Boat Hook

(This is a repost from 2011)

I went sailing recently. I haven’t done that since I was a kid. And it was brilliant. We moved a yacht down river ready to be taken out of the water for repairs. At four in the morning. Beneath a massive full moon.

It was beautiful. The water was flat calm, and jet black, with a silvery glow from the unfettered moon in a clear black sky.

And it was an amazing experience for NONE of those reasons.

There were four of us on the boat, and the youngest one was twice my age. One is recovering from a kidney transplant, one is recovering from a double bypass operation, and one has a hernia bigger than his own head.

So I was there, because on a boat of old men, they needed someone to bend, pull, tug, hammer, nail, knot and tie up.

I was like the gimp in Pulp Fiction, and I was pretty fucking far from okay.

Things first took a turn for the worse when the three old men stumbled out of the pub less than four hours before we had to get up to move the boat down river. They were blotto, and I was totally sober.

We ended up back on the boat ready for some kip. My Dad fell asleep straight away, but because he can’t sleep on his side because of a kidney transplant, he snores louder than God farts.

Then there’s Keith, who is some kind cybernetic organism, which means he has to sleep plugged into the mains. He has this machine that essentially stops him dying every night. He’s a human iPod.

And up in the forepeak is Dave, a Scotsman who has drunk so much he remembers nothing from 6pm to 6pm the following day. He conforms so much to the Scottish stereotype, I’m amazed he didn’t stick a boiled egg up his arse and deep fry himself in sausage meat. With a kilt.

He’s unconscious from a Rum overdose, but he is still managing to have an argument with some drunken opponent in his sleep.

So, with less than three hours before we have to get up, they are all passed out, I’m balanced on a bunk narrower than my own cock, listening to this:

SNOOOOOORE, BSSSSH COOOOO, SASSENACH.

I had exactly seven minutes sleep.

But I emerged from the cabin to be greeted by this wonderfully serene moonlit scene.

Because of the way the tides were, we had to get the boat down the river by five AM.

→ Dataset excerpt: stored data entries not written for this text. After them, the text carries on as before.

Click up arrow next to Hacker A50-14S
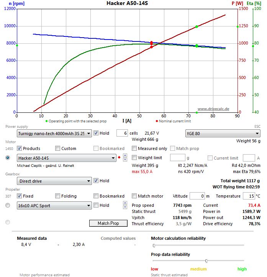 tap(124, 156)
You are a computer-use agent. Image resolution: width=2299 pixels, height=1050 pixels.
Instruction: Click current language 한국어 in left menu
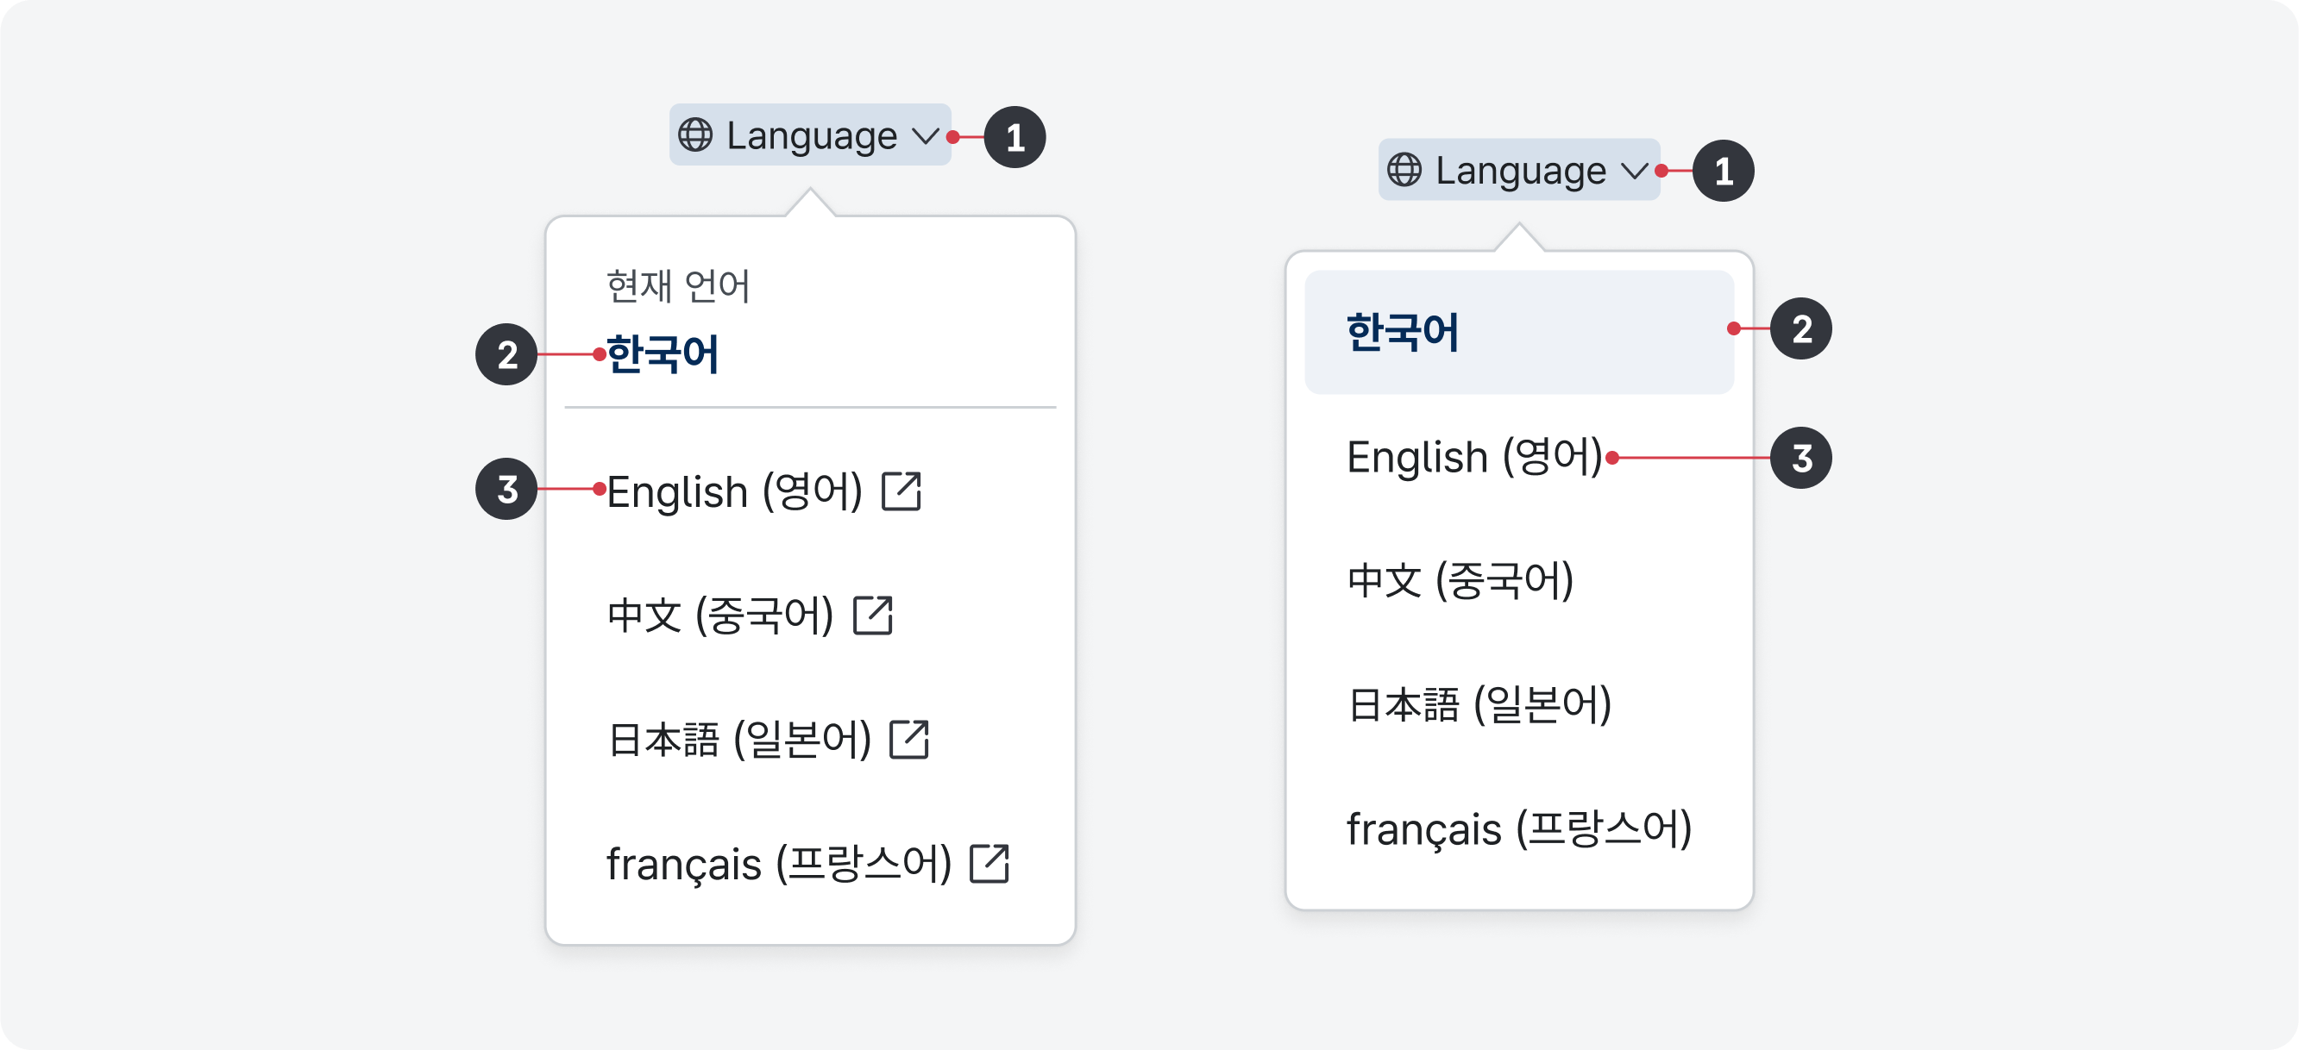click(x=662, y=355)

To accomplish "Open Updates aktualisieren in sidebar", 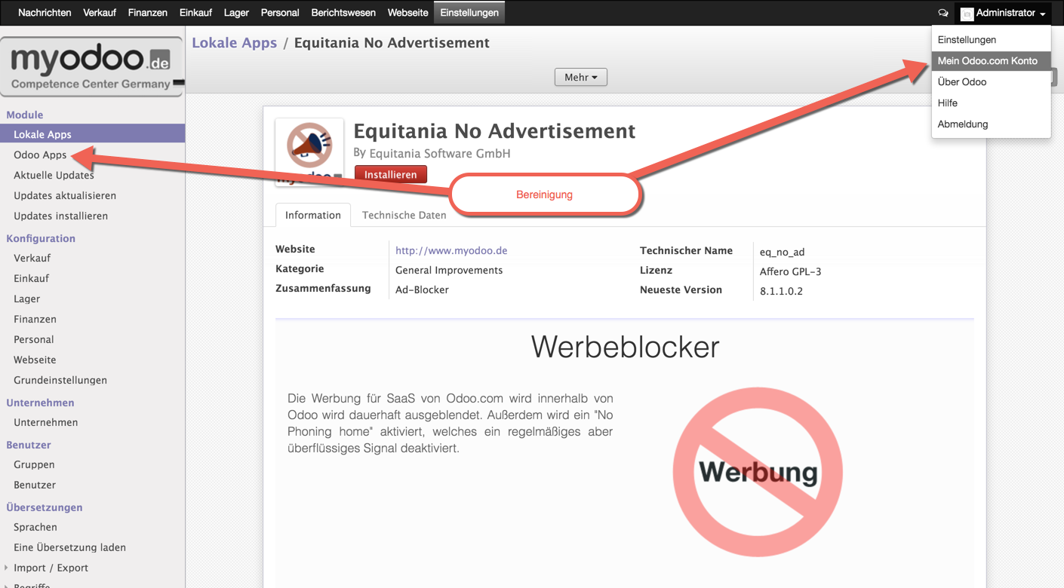I will click(x=65, y=195).
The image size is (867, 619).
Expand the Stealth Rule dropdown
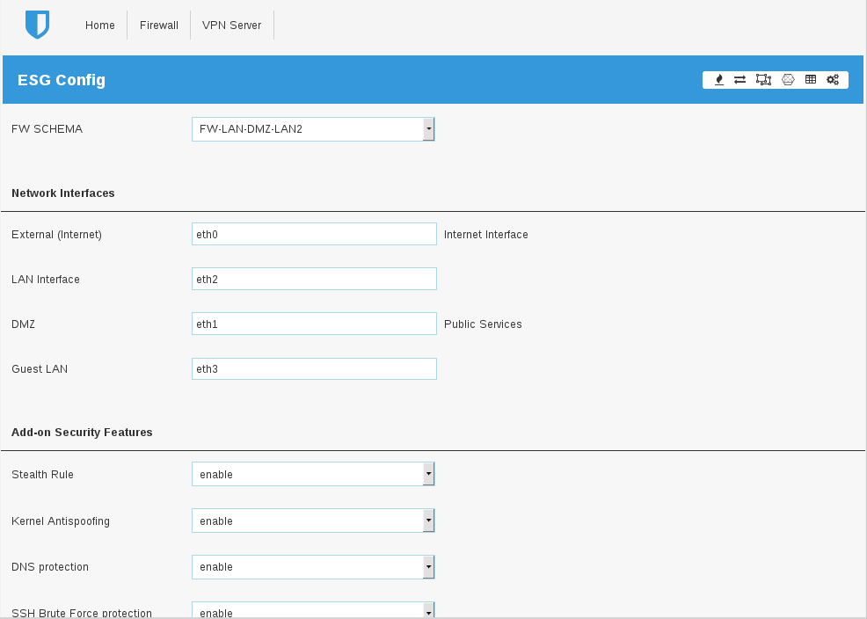[313, 474]

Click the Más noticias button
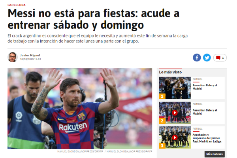tap(214, 154)
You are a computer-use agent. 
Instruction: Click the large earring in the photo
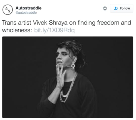(73, 66)
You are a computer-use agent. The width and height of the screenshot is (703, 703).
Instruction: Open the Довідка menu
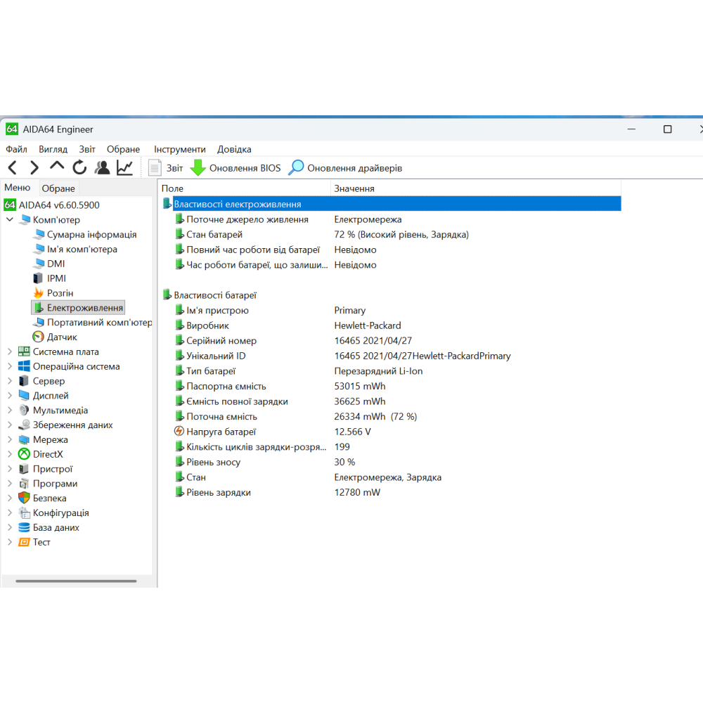pos(234,149)
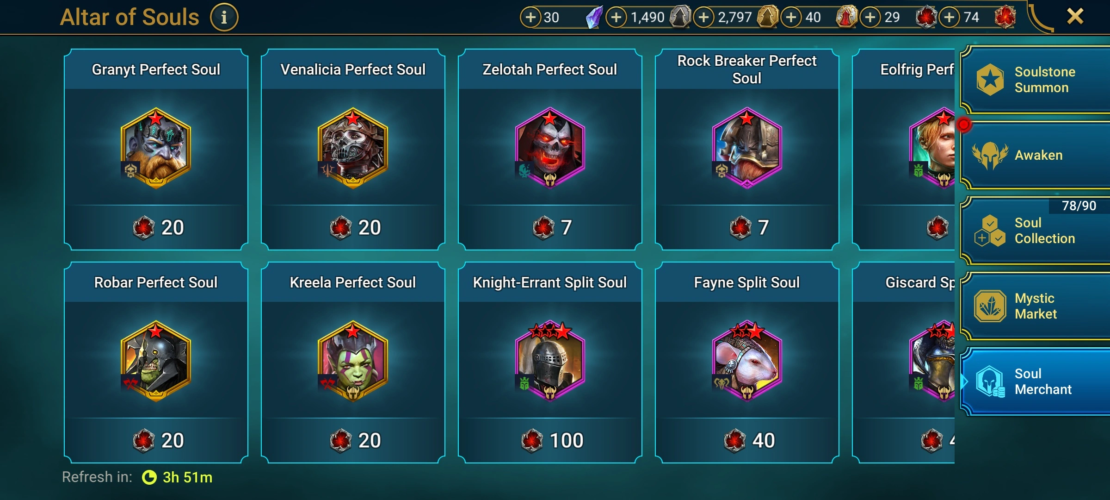This screenshot has height=500, width=1110.
Task: Add more of the 40-count red soulstones
Action: click(x=791, y=18)
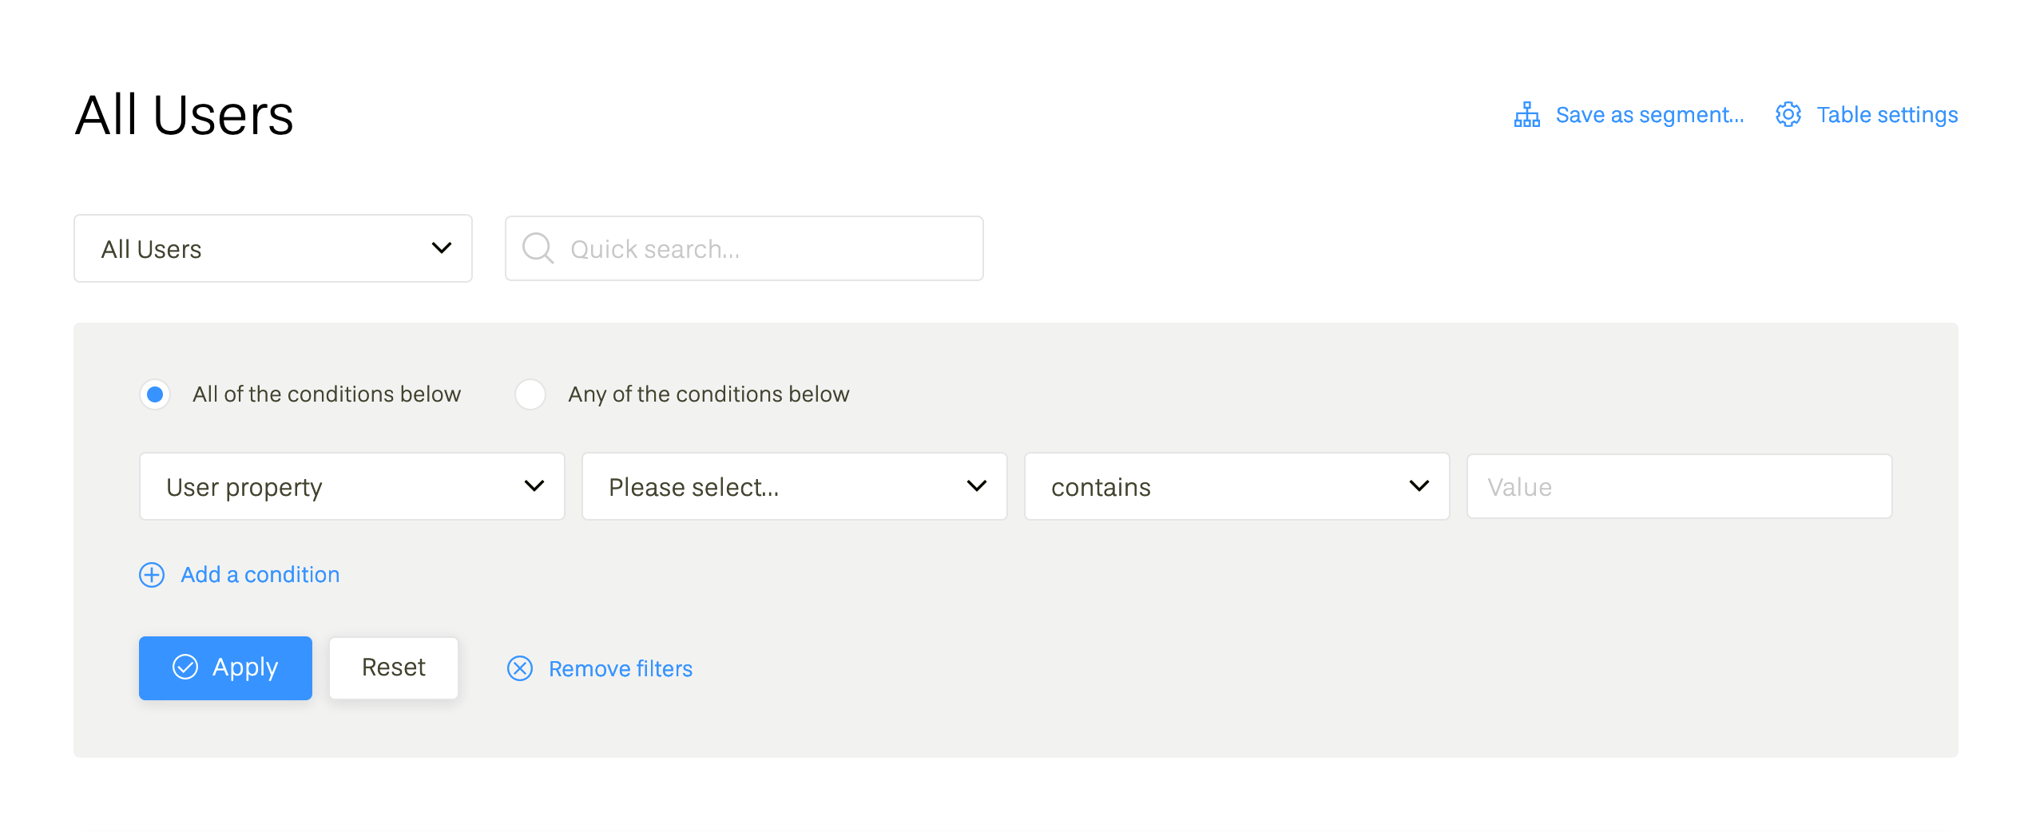Click into the Value text field

1679,487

Keith is the skipper, so he’s the one that steers the boat. Trouble is, Keith can’t see very well in the daylight, let alone in pitch black, so he sends me to the front of the boat to be lookout.

I’m just hoping I’m not being tasked with spotting an iceberg, because aquatic lettuce is notoriously hard to see at night.

But because of the moon, my visibility is fine, so I can call back to Keith and steer for him. Trouble is, Keith can’t HEAR very well.

So he calls back that I should turn around and face him as I shout.

He quickly realises that now means I can’t see forward, so he tries to send Dave forward, the trouble is Dave’s too drunk to move his legs.

In the end, he sends my Dad halfway down the boat to relay my commands.

The trouble is my Dad is clinically deaf, and he’s left his hearing aids at home so they don’t get wet.

Every time I call a command, my Dad says, I can’t hear you Simon. Then Keith says, what? I didn’t hear that Nic. So I have to bellow the command as loud as I can, and only Dave can hear me. But he’s too drunk to say anything other than rarrrrrrr.

So, at 4am, we’re coasting down a peaceful river under gentle moonlight, doing this:

Two degrees port. What? WHAT? Two degrees Port. Rarrrrrrrrrrrrrr. What?

It was less Dad’s Army, more Dad’s Navy.

Somehow we manage to navigate directly to our mooring. So I grab the boat hook, which is a long stick with a hook on the end, used to scoop the mooring buoy out of the water.

But we’re coming in too fast, and as I hook the buoy, we shoot right by and the hook is yanked out of my hand into the water.

And without that boat hook there’s no way we can moor up.

So in pitch black, with a half blind skipper, having commands relayed to him via a deaf interpreter by way of an incoherent Scottish drunk, we’re searching an entire river for something the size of a broom handle, in a boat as manoeuvrable as a creationist.

But there it is. Suddenly I can see it, and we’re slowly coasting towards it. I’m detailed to dangle over the side, my legs wrapped to the halliard post, arms waving in the air and it’s physically impossible for me to reach the water. If I fall in, I can’t swim and they won’t be able to find me.

So, I’m hanging there, like a monkey trying to masturbate into a beehive up a tree, bellowing that I’m not gonna reach it. I’m not gonna reach it, there’s no way.

At which point, Keith leans over the rail, says, “Use this,” and hands me a Boat Hook.